By now you should be convinced that improving and maintaining thoracic mobility is a great idea for many different reasons. The rounded back (thoracic kyphosis) epidemic is upon us and this postural habit starts at a very young age and is detriment to our health. Everyone at some point in time has experienced an episode of upper back pain, shoulder pain, and neck pain just to name a few. On average adults spend most of their day sitting at work, watching TV, using their phones, and driving. We usually do our activities sitting down, rounded through the thoracic spine, which puts unwanted added stress to our spine.

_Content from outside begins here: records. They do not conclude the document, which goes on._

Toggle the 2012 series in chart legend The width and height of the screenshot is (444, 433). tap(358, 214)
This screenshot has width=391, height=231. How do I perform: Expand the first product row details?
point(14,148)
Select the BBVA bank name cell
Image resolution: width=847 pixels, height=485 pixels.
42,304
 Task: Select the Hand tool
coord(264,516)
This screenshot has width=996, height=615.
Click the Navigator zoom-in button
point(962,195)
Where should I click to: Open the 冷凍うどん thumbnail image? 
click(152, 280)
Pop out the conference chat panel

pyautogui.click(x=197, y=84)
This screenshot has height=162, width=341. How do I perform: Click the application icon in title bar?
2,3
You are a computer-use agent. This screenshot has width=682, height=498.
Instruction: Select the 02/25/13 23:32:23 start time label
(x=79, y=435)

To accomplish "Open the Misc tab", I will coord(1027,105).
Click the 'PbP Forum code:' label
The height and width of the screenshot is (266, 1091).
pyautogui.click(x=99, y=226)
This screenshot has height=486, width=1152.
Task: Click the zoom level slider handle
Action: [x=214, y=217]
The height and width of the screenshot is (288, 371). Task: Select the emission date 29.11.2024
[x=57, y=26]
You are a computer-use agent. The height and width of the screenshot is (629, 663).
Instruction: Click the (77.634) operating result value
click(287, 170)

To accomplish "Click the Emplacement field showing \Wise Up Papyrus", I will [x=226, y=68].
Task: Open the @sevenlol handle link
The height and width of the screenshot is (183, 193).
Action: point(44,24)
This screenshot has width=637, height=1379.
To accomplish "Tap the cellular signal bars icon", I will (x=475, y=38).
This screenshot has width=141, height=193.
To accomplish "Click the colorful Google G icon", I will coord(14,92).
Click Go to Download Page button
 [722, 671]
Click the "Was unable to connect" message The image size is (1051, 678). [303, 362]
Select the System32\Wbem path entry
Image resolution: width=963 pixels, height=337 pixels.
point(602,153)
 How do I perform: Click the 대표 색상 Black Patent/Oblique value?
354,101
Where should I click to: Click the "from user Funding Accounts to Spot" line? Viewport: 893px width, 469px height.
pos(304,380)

The thoracic spine is built for rotation, flexion and let’s not forget extension. It’s designed to be highly mobile or at least it should be. Because of its mobility it must be used and must be moved.
In order to increase mobility we have to know that it first exists at all. If not we’ll attempt to rotate and bend with something more familiar the lumbar spine. That’s bad news!
In other words your thoracic spine is an important area of your body to have good mobility and range of motion and is probably the reason you experience unwanted aches and pain.
Benefits of Improved Thoracic Mobility
- Lack of kyphosis (Rounded upper back)
- A less painful more stable low back
- More lung volume
- Healthier shoulders
- Greater range of motion
- Improved posture
- Decreased back aches, pain and stiffness
Today I want to share with you 4 exercises to help promote mobility in the thoracic spine. I recommend performing each exercise daily to reap the most benefit.
- Start on your hands and knees with your wrists directly under your shoulders, and your knees directly under your hips.
- Begin by moving into Cow Pose: Inhale as you drop your belly towards the mat.
- Broaden across your shoulder blades and draw your shoulders away from your ears.
- Next, move into Cat Pose: As you exhale, draw your belly to your spine and round your back toward the ceiling. The pose should look like a cat stretching its back.
- Release the crown of your head toward the floor, but don’t force your chin to your chest.
- Inhale, coming back into Cow Pose, and then exhale as you return to Cat Pose.
- Repeat 5-20 times, and then rest by sitting back on your heels with your torso upright.
Foam Roller T-spine Extension Mobilization
- Put the foam roller under your upper back / thoracic spine. Keep your knees bent and feet flat on the ground.
- Place your hands behind your head.
- Let your head fall to the floor and try to wrap yourself around the foam roller, extending the thoracic spine over the roller.
- Roll, slowly up and down the vertebrae, pausing on any painful parts (do not roll the neck or lower back, focussing solely on the thoracic spine).
Foam Roller Kneeling Downward Rotation
- Start in an “All 4’s” position (quadruped).
- Take your right hand and slide it on the ground across and under your left arm as far as possible.
- As you drop your right shoulder to the ground in an attempt to reach across your body, it should bring out a light stretch to your mid back.
- Hold this stretch for a few seconds and perform 10 repetitions on each side.
Foam Roller Prayer Stretch
- Start in a kneeling position.
- Sit your hips back on your heels and push your hands out in front of you (one hand on top of the other).
- Next, let your chest drop down to the floor. Continue to reach with your arms together overhead while you let your breath out slowly.
- Try to sink your chest towards the ground.
The exercises shared today are not a one time fix for improving mobility. They will not fix any stiffness or aches in one session. If you do notice a small change in movement quality after performing these for the first time you should consider adding these corrective exercises into your daily routine. Consistency is key for progression in mobility, especially in this region of the body.